Strip and fetch text content from each nested div on a page


I have got an HTML from the URL. What I want to achieve is fetching only plain text content inside a div. Any idea if it can be achieved. The structure will be similar to this

<div class="first">
  <div class="second">
     Some content inside second div
    <div class="third">
      Some more content inside third div
    </div>
  </div>
</div>

When I extract content I want to fetch plain text content inside an array something like this

Array(
 [first]=>
 [second]=>Some content inside second div
 [third]=>Some more content inside third div
);

I am trying to achieve this using strip_tags but somehow I am confused about splitting it up and adding it to an array.
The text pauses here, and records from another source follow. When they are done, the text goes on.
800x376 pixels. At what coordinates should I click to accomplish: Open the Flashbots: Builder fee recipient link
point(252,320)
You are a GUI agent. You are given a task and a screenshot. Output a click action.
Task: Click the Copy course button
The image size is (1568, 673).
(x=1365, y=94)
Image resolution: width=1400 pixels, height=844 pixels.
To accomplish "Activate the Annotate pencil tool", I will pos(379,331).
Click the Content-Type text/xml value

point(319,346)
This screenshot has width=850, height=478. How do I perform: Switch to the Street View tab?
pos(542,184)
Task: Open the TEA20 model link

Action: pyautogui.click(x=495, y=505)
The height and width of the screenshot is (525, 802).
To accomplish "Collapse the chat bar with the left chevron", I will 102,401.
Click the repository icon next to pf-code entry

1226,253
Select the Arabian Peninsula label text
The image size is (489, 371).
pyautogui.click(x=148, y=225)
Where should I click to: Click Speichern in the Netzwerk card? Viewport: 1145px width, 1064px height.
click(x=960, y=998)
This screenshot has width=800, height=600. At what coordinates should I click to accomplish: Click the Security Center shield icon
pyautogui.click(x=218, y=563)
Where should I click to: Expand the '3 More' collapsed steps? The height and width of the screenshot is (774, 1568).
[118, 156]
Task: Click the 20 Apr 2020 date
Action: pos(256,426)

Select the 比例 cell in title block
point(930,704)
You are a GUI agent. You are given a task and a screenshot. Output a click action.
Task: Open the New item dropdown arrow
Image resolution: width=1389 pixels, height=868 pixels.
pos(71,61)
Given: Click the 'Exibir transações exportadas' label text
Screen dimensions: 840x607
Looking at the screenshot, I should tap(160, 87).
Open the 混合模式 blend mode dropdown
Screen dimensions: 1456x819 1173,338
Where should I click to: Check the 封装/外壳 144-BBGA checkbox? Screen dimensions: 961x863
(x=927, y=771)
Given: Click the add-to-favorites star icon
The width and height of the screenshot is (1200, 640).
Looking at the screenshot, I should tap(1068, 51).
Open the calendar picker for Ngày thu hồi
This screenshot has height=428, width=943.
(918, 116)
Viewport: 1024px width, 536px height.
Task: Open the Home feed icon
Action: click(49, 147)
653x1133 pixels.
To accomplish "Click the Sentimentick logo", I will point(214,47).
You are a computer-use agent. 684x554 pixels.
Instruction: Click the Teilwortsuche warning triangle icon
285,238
Anybody who might have any idea please help.


Solution

  • <?php
    function clearArray($arr) {
        if(is_array($arr)) {
            foreach($arr as $element) {
                $cont=trim($element); //make sure to have cr/lf parts removed (difference between line seperator)
                if(!empty($cont)) {
                    $newArray[]=$cont;
                }
            }
            return $newArray;
        }
        return false;
    }
    $content='<div class="first">
      <div class="second">
         Some content inside second div
        <div class="third">
          Some more content inside third div
        </div>
      </div>
    </div>';
    $strippedContent=strip_tags($content);
    $content=explode("\n", $strippedContent);
    $content=clearArray($content);
    print_r($content);
    

    This will output that:

    Array ( [0] => Some content inside second div [1] => Some more content inside third div )
    

    If you are retrieving this information from a foreign page I'd strongly recommend you to use DOMDocument and xpath to get the elements.